Au fond, je crois qu aujourd’hui, un bachelier se dit : "Tiens, je vais faire l’EM Lyon ou GEM". Il ne se dit pas qu’il va "faire OpenClassrooms" en commençant ses études supérieures ! Nous aidons les établissements d’enseignement supérieur, grandes écoles ou universités, à développer la brique digitale de leur formation ou à développer le blended learning [une approche conjuguant le présentiel et le digital dans l’offre de formation]. Nous comptons beaucoup de partenariats en France et nous sommes en train de les développer fortement.

Vous revendiquez une méthode de construction d’offres de formation ciblées. Comment procédez-vous ?

Qu’il s’agisse de notre offre BtoB ou de notre offre grand public, nous proposons les mêmes contenus de formation. Pour les créer, notre méthodologie spécifique part des besoins qualitatifs et quantitatifs des employeurs. Nous identifions les secteurs en tension et analysons les offres d’emploi sur Internet : nombre d’offres sur un métier, durée de leur mise en ligne, analyse sémantique pour identifier très finement les compétences requises. Cela nous permet de créer des cursus en parfaite adéquation avec les besoins des entreprises.

Quels sont vos objectifs financiers et le montant votre chiffre d’affaires annuel ?
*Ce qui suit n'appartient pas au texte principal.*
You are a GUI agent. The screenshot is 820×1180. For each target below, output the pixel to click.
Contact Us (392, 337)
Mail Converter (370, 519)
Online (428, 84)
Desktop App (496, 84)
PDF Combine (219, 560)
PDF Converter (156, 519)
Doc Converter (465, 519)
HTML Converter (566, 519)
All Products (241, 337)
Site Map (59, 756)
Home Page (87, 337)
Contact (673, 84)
Nous ne communiquons pas le montant de notre chiffre d’affaires, mais nous affichons une croissance de 150 % par an. Je peux vous dire aussi que, cette année, la part du BtoB dans notre activité atteint 40 % du chiffre d’affaires. Nous communiquons davantage sur notre ambition : former et insérer professionnellement 1 million de personnes d’ici à 2025.

Dans les prochains mois, d’autres acteurs de la filière EdTech vont réussir des levées importantes.
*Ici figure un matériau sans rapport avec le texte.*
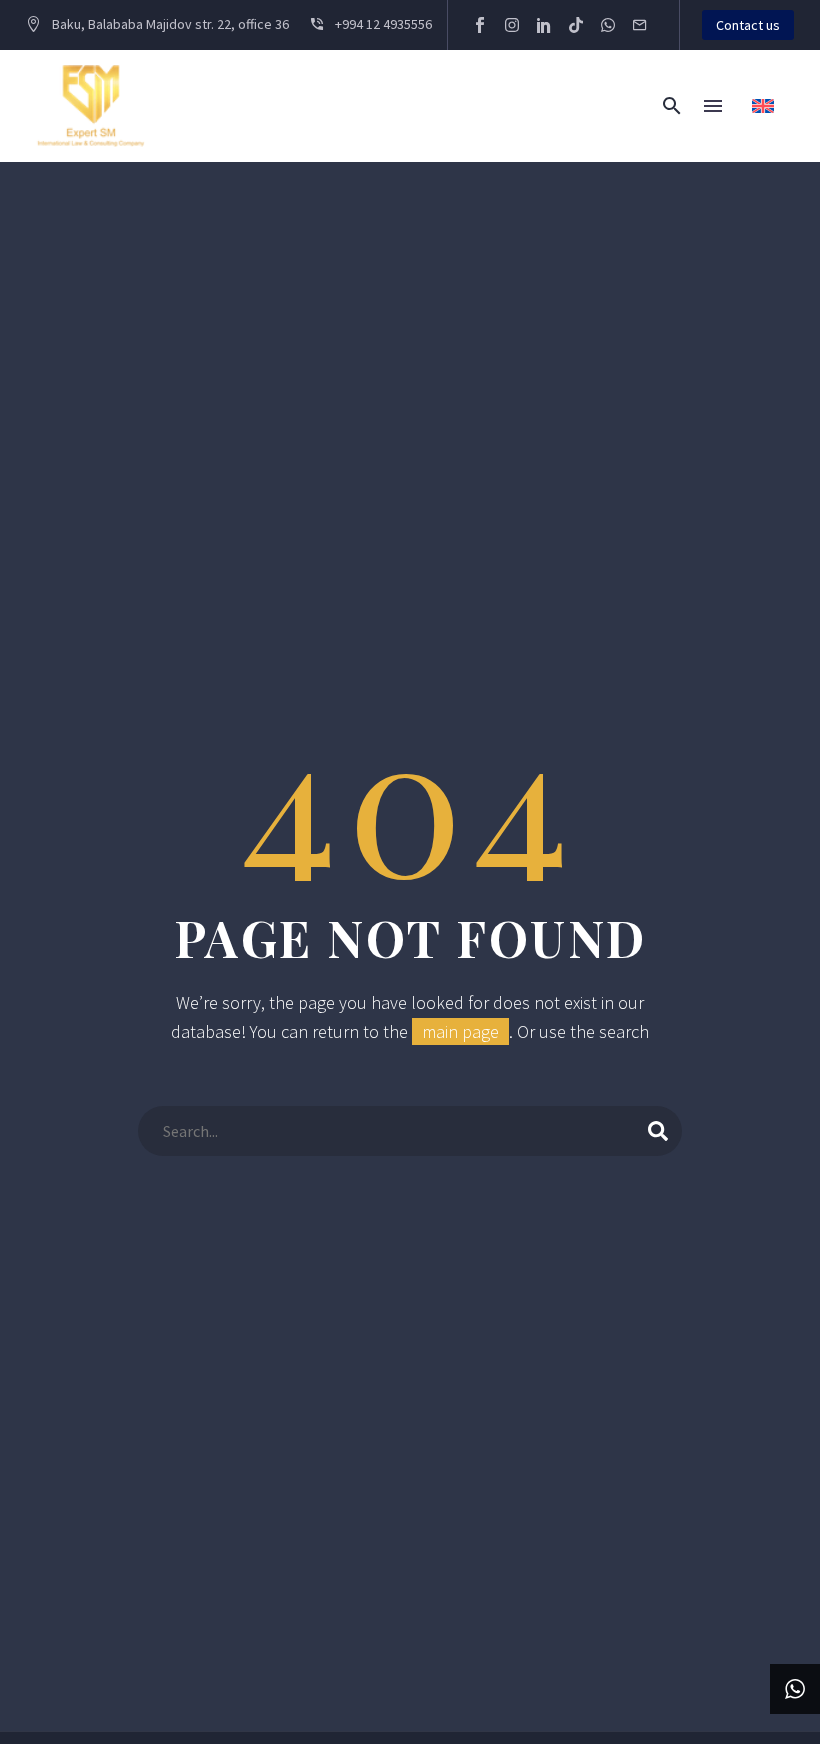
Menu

Qui sont aujourd'hui vos concurrents ?

Nous n’avons pas de concurrent frontal. Le fait de proposer des diplômes ou des formations accréditées en ligne est assez unique. Aujourd'hui, nos concurrents sont des géants, comme Coursera ou Udacity. De fait, l’alignement dans l’offre entre les standards de l’enseignement supérieur et les compétences "métiers" est très rare. Il faut rapprocher ces deux mondes : amener l’enseignement supérieur vers l’employabilité et l’employabilité vers l’enseignement supérieur.

Cette importante levée de fonds est-elle, selon vous, un bon signal pour la filière Edtech française ?
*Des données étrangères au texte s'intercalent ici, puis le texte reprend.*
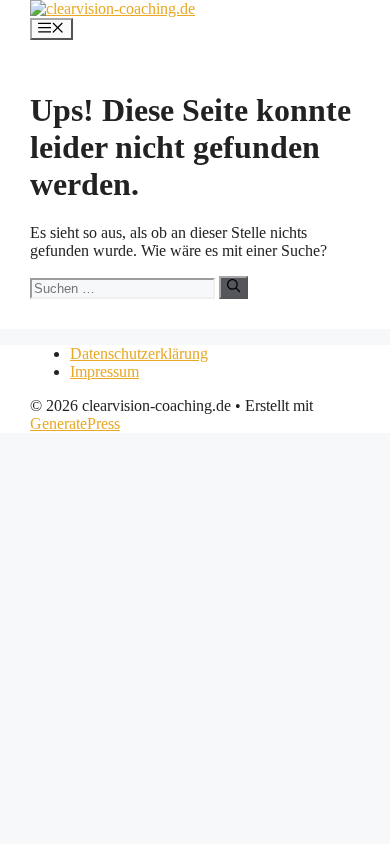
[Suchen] (233, 287)
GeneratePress (75, 423)
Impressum (104, 371)
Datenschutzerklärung (139, 353)
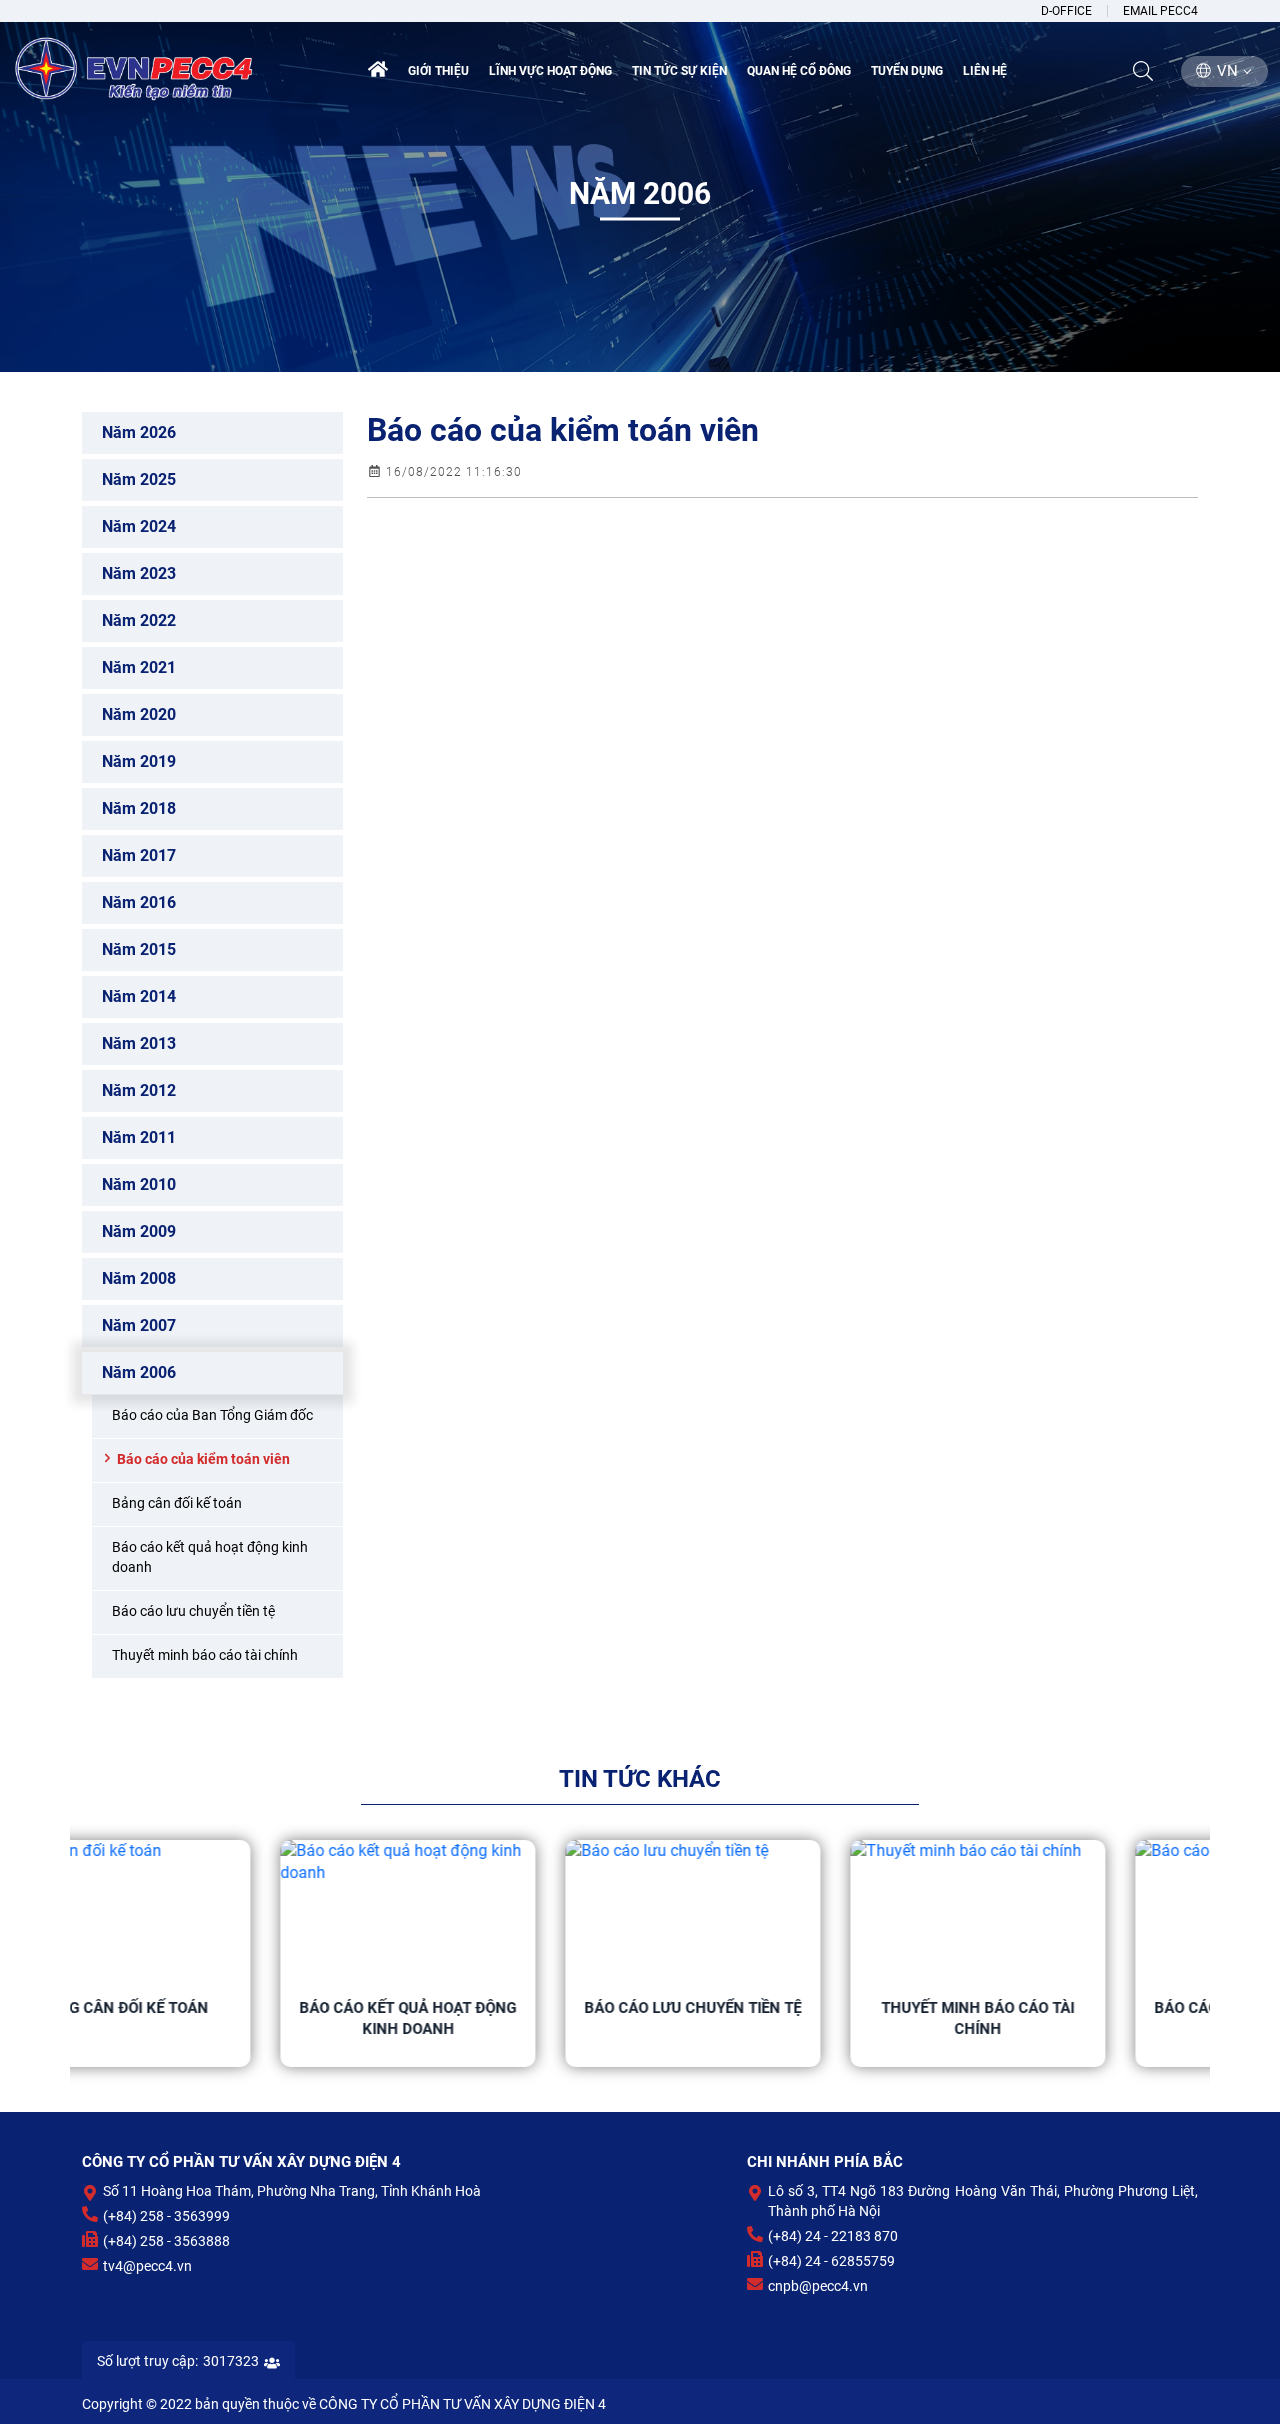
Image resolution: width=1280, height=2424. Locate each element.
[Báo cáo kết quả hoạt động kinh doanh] (212, 1911)
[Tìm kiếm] (1143, 71)
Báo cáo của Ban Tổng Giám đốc (1068, 2018)
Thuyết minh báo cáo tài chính (782, 2018)
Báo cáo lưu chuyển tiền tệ (497, 2008)
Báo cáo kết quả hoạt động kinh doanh (212, 2018)
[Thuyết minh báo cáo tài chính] (782, 1911)
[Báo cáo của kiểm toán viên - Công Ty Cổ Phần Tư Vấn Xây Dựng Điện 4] (134, 67)
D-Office (1066, 11)
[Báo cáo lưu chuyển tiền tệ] (497, 1911)
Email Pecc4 (1160, 11)
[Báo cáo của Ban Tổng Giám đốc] (1067, 1911)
Oui, c’est un événement positif pour l’écosystème EdTech français, susceptible de lui faire gagner en visibilité à l’étranger. Dans les prochains mois, d’autres acteurs de la filière vont réussir également des levées importantes. Peu de fonds généralistes s’intéressent au secteur de l’éducation : de ce point de vue, cette levée donnera aussi un signal à d’autres fonds.

L’éducation est le plus gros marché au monde, mais c’est un secteur très régulé avec une évolution très lente : il faut donc savoir être patient.